··· The data
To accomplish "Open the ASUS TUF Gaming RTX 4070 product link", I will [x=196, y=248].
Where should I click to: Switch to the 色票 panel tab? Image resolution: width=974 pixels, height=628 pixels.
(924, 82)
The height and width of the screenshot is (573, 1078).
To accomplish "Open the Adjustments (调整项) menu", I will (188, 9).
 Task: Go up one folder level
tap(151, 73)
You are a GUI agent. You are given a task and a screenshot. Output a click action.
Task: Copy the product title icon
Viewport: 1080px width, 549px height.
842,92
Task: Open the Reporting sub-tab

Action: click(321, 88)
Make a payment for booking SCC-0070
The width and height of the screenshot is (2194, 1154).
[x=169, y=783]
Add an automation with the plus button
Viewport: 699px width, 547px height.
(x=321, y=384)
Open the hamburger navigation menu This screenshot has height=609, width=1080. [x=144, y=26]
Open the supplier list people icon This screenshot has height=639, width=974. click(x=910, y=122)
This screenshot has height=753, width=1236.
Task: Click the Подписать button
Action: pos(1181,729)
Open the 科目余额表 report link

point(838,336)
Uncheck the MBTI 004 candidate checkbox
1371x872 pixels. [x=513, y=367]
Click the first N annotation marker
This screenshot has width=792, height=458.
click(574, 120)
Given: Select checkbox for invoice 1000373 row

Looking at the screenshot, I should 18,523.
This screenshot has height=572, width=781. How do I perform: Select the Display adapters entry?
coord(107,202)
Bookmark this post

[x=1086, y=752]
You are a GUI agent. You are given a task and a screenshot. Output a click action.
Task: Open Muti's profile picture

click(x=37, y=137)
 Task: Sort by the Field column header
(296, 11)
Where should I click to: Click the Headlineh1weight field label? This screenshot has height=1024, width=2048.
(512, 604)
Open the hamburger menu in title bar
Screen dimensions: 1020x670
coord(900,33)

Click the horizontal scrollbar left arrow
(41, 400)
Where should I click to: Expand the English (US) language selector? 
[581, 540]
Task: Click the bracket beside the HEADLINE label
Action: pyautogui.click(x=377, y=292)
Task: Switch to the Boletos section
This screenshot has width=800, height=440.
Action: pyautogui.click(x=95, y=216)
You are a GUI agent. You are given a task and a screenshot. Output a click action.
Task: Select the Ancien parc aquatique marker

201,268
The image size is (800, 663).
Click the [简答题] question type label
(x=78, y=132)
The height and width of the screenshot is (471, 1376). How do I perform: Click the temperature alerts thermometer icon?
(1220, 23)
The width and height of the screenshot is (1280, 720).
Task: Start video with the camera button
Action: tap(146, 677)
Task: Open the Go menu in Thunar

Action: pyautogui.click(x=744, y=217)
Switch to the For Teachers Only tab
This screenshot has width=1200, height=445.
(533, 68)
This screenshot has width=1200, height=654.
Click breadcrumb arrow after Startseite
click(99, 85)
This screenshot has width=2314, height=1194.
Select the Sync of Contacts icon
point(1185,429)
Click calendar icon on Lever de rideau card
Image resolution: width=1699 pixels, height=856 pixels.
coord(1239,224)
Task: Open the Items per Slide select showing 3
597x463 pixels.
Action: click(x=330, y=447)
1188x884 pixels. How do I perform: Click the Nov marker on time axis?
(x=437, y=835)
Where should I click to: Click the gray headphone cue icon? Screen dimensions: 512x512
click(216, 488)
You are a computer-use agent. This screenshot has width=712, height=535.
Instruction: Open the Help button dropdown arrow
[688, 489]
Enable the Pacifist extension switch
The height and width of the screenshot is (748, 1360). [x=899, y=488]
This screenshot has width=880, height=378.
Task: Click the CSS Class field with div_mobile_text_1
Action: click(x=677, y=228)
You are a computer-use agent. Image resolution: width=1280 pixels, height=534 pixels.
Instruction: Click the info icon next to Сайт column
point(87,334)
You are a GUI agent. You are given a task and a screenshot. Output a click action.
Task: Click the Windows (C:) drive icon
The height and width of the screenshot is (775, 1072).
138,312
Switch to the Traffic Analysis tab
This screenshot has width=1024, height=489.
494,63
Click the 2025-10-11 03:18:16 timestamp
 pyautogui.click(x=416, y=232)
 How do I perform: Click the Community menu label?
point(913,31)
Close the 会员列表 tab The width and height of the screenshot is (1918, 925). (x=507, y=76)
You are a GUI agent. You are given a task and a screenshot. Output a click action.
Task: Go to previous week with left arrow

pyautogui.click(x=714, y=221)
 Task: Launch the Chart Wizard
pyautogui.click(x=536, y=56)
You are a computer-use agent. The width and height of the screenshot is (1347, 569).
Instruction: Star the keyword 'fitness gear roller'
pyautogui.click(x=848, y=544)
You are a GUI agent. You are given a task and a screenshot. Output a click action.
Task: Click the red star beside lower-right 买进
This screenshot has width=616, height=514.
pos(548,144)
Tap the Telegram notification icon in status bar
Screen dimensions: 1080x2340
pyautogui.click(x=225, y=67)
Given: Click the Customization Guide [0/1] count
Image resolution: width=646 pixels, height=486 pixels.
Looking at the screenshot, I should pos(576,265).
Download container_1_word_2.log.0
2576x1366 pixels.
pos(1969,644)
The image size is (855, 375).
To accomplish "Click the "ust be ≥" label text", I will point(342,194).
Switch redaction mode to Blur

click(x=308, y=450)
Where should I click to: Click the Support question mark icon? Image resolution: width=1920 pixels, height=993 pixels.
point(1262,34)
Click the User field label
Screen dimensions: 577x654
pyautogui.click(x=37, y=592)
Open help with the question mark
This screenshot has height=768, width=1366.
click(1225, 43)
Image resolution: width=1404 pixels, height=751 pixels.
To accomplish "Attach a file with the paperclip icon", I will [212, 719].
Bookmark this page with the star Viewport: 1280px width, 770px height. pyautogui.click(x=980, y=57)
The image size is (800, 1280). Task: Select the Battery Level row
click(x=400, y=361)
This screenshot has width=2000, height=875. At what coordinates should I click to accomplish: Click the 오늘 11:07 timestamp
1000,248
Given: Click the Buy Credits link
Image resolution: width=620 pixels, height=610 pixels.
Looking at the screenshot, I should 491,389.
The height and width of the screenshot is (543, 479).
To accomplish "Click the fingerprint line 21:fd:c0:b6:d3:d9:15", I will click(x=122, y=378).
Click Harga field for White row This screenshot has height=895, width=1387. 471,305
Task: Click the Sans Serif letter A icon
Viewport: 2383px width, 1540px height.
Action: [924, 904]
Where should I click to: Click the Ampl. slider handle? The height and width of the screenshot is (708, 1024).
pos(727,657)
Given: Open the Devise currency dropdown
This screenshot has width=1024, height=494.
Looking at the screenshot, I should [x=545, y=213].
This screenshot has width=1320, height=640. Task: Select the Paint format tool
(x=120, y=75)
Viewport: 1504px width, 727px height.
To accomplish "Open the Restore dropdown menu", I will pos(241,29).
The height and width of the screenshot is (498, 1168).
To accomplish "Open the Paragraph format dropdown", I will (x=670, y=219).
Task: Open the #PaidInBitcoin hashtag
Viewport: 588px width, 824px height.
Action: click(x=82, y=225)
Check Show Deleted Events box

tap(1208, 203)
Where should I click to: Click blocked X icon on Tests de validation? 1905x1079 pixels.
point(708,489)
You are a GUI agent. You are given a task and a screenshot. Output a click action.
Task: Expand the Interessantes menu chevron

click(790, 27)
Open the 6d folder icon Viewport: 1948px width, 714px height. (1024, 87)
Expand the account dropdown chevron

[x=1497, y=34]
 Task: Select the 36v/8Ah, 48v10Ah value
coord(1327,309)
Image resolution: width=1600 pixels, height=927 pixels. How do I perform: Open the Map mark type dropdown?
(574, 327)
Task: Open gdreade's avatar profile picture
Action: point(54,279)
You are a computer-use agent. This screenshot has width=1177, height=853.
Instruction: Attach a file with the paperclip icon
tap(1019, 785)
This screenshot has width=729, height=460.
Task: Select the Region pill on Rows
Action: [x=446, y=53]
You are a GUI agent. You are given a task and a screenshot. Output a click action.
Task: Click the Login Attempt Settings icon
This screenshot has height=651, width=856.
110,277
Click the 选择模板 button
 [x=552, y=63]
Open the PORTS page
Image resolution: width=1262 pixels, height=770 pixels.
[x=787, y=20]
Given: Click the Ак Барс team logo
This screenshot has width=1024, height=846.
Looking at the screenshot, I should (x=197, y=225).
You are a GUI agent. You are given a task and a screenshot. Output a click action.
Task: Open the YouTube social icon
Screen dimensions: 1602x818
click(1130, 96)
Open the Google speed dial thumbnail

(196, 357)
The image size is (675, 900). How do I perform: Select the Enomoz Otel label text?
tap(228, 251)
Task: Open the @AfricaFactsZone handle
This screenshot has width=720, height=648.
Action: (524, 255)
······
• [Task to complete]:
Everything before the line containing "Task: Open the @AfricaFactsZone handle" stays out. Write out that line and the rest of the entries exactly.

• [Solution for this problem]:
Task: Open the @AfricaFactsZone handle
This screenshot has width=720, height=648.
Action: (524, 255)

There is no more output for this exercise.